Much Vexation?
What!?!? Wait a minute! Stop the train! Back up the bus! What is going on here!?!?
I’ve just finished taking in thirty-one chapters of wisdom. You know, wisdom — better than silver, more profitable than gold, more precious than jewels, “and nothing you desire can compare with her” (Prov. 3:14-15). Wisdom, the source of long life; the door to true riches and honor; offering the ways of pleasantness and the paths of peace — “a tree of life to those who lay hold of her” (Prov. 3:16-18). Thirty-one chapters of wisdom in the tank and then the same guy that wrote that book writes another one and here’s what he says:
I applied my heart to know wisdom and to know madness and folly. I perceived that this also is but a striving after wind.

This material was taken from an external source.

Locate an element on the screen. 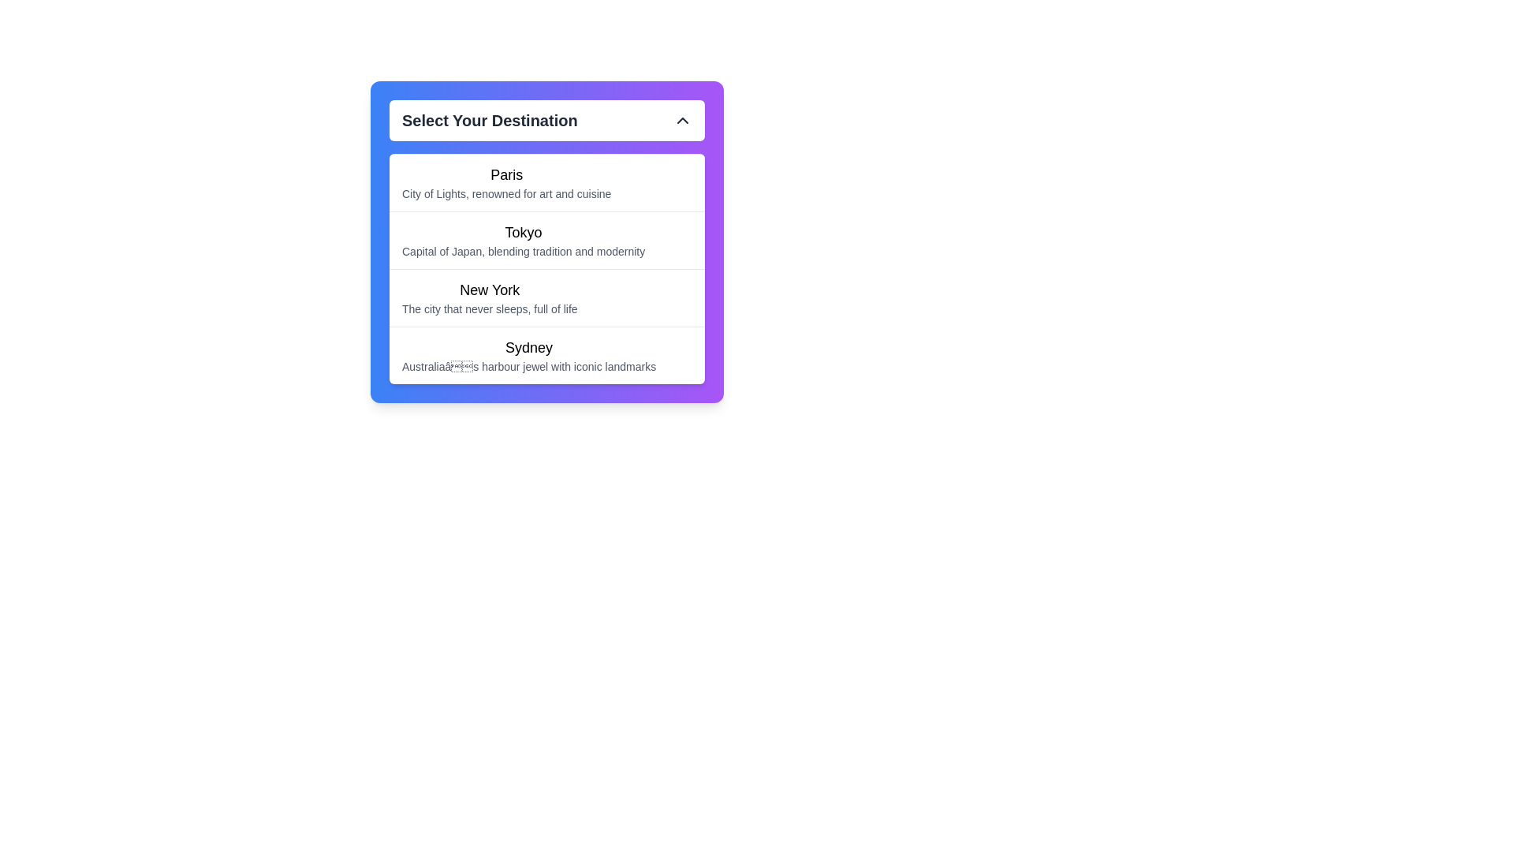 This screenshot has height=852, width=1514. the text label displaying 'Paris', which is bold and larger than the subtitle, located at the top of the dropdown content area is located at coordinates (506, 175).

For in much wisdom is much vexation,
and he who increases knowledge increases sorrow.
(Ecclesiastes 1:17-18 ESV)
In much wisdom is much vexation . . . Much wisdom earns you “much trouble” (MSG) . . . “much sorrow” (CSB) . . . “much grief” (NASB) . . . an “abundance of sadness” (YLT). What!?!?
So, here’s the thing, whether wisdom is sweet or sour depends on the foundation from which she is sought. Back in the book of Proverbs, Solomon’s starting point was that “the fear of the LORD is the beginning of wisdom, and the knowledge of the Holy One is insight” (Prov. 9:10). But the Solomon of Ecclesiastes has a different starting point. Rather than placing his stake in the ground in heavenly places where the Holy One reigns, he instead sets his anchor “under heaven.”
The words of the Preacher, the son of David, king in Jerusalem.
Vanity of vanities, says the Preacher,
vanity of vanities! All is vanity.
What does man gain by all the toil
at which he toils under the sun?
And I applied my heart to seek and to search out by wisdom all that is done under heaven. It is an unhappy business that God has given to the children of man to be busy with. I have seen everything that is done under the sun, and behold, all is vanity and a striving after wind.
(Ecclesiastes 1:1-3, 13-14 ESV)
All is vanity under the sun. Under heaven it is an unhappy business. And thus, in much wisdom is much vexation.
People! We gotta look up! Like, way up!
We are not simply a people under the sun. Rather, we have been raised up with Jesus, the Son of God, and even now we are seated with Him in heavenly places (Eph. 2:6). We are not simply people of the here and now, our hopes realized or dashed on how things play out on this orb. Instead, we live in the context of “the coming ages”, ages when we will fully know “the immeasurable riches of His grace in kindness toward us in Christ Jesus” (Eph. 2:7). And with that mindset, oh the beauty of pursuing wisdom. Oh, the riches of knowing the ways of God. Oh, the prize that is offered in a “there and then” that is so worth pursuing “here and now.”
If then you have been raised with Christ, seek the things that are above, where Christ is, seated at the right hand of God. Set your minds on things that are above, not on things that are on earth.
(Colossians 3:1-2 ESV)
Minds set on the things of the earth? Frustration. So that in much wisdom is much vexation.
Minds set on things that are above? Now that’s a different story, a story where wisdom brings about flourishing.
A story of God’s ever-present, abundant grace. A story for God’s everlasting, all-deserving glory.